Seth Stubblefield is living your dream


BY JIM RUSNAK//Director of Media Properties

If you’re a swimmer, you’ve probably had that dream. You know the one. 


You’re about to swim the finals of the 100m freestyle. You look to your left. There’s Ryan Lochte. To your right, Matt Grevers. 


You look down the row of swimmers getting ready to step up on the blocks. Everyone in this race – Ervin, Adrian, Phelps, Feigen, Dwyer – has won an Olympic medal. Everyone except you.


Last night, Seth Stubblefield lived your dream.


Stubblefield, of California Aquatics, is no slouch. Heading into his senior year at the University of California, he’s finished fifth in the 50y free and seventh in the 100y free at NCAAs, and has won two NCAA team titles as a member of the Golden Bears.


He was a Junior National Champion in the 100m and 200m butterflies in 2010, and competed in the 2010 Junior Pan Pacific Championships, where he took silver in the 200m fly and gold in the 400 free relay.


He also finished third in the 100m free at the 2013 U.S Open.


But last night’s final of the men’s 100m free was a whole new level for Stubblefield. He went up against a field of seven of the aforementioned Olympians. Between them, they have won almost 50 Olympic medals, and each of them has won an individual medal at either the Olympics or World Championships.


Seth Stubblefield portrait. (Small)

He finished eighth, but learned a lot from the experience. He took some time today to answer some questions about it:


Coming into this meet, what do you think your biggest accomplishment has been to this point?
Honestly, just being a part of two NCAA Championship-winning teams my freshman year and last year. I think that’s just a testament to our team, and how we are able to feed off each other and stay hungry in that way. Individually, I’d have to say last night was a pretty big one. Just being in that big-boy heat. I was in my hotel room just looking at some statistics, and there was like 47 Olympic medals in that heat, and I was like, “That’s unreal.” It was pretty cool just to have the opportunity to race the best.


Talk a little bit about your personal goals coming into this meet. What are you looking to accomplish here?
I’m just looking to do the best I possibly can. Making teams is the goal for pretty much everyone here, but really, just going out there and giving it my all, racing my best and seeing the rewards for all the work we put in this year, and seeing how it comes into play. Just cheering these guys on and seeing the Cal Bears do what we do. Hopefully we’ll have the energy and motivation to get people on teams. 

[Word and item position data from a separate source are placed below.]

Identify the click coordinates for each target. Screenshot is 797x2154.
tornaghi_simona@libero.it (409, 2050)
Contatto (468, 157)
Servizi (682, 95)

How has training with the likes of Nathan Adrian and Anthony Ervin prepared you for a race like last night’s? That had to have helped a little bit.
 Absolutely. Just having that wealth of knowledge and experience on the pool deck every day, you’d be a fool not to utilize that to try to make yourself better, and hopefully I help them get better in my own way. Going into the ready room last night, with seven Olympians, it can be kind of nerve-racking. Then I looked around, and I see Tony and Nathan in there, and it’s very calming. I get to swim against those guys every day, and it’s just a reminder that I do belong there. That’s very reassuring and very calming. 


So you step up last night, and you’re between Grevers and Lochte, and of course the five other guys are up there. What’s that like?
Really cool. It’s pretty crazy. When the announcer was going through the list, he got to Michael (Phelps) and was like, “the most decorated Olympian of all time.” Then Matt (Grevers) or someone, and was like, “four-time Olympic medalist.” Then he gets to me, and it’s like, “All-American.” Lochte’s won like six gold medals. It’s just really cool. I don’t know. We’re at this elite level, and just being able to be with those guys and take that next step and get that experience to hopefully put myself in that position for Rio in a couple years (is great). Just to be able to race the absolute best is really cool. 


How do you think that experience last night is going to benefit you going forward?
It’s going to help tremendously. I was talking to (coach Dave Durden) about it. I don’t think I was mentally prepared going into that race last night. I think I kind of let those seven other guys get in my head a little, and I kind of based my strategy on what they were doing, rather than just focusing on myself. I think that was one of the reasons I just kind of “flied and died.” Every time you get the opportunity to race those guys, it can’t do anything but help you in some way. You’re going to learn a lot – just seeing all the small things, like how they act in the ready room and how they present themselves on the awards stand, and how they interact with fans. Just the small things that will help you get to the next level.


What did you learn about yourself with last night’s swim?
I learned that I’m a lot more mature than I was a few years ago, but I also have a lot of room to grow in a lot of different areas. Having races like that and having that experience is something that I definitely need to work on, and something that I need to gather the next couple years. Also, I just need to get better at handling my emotions.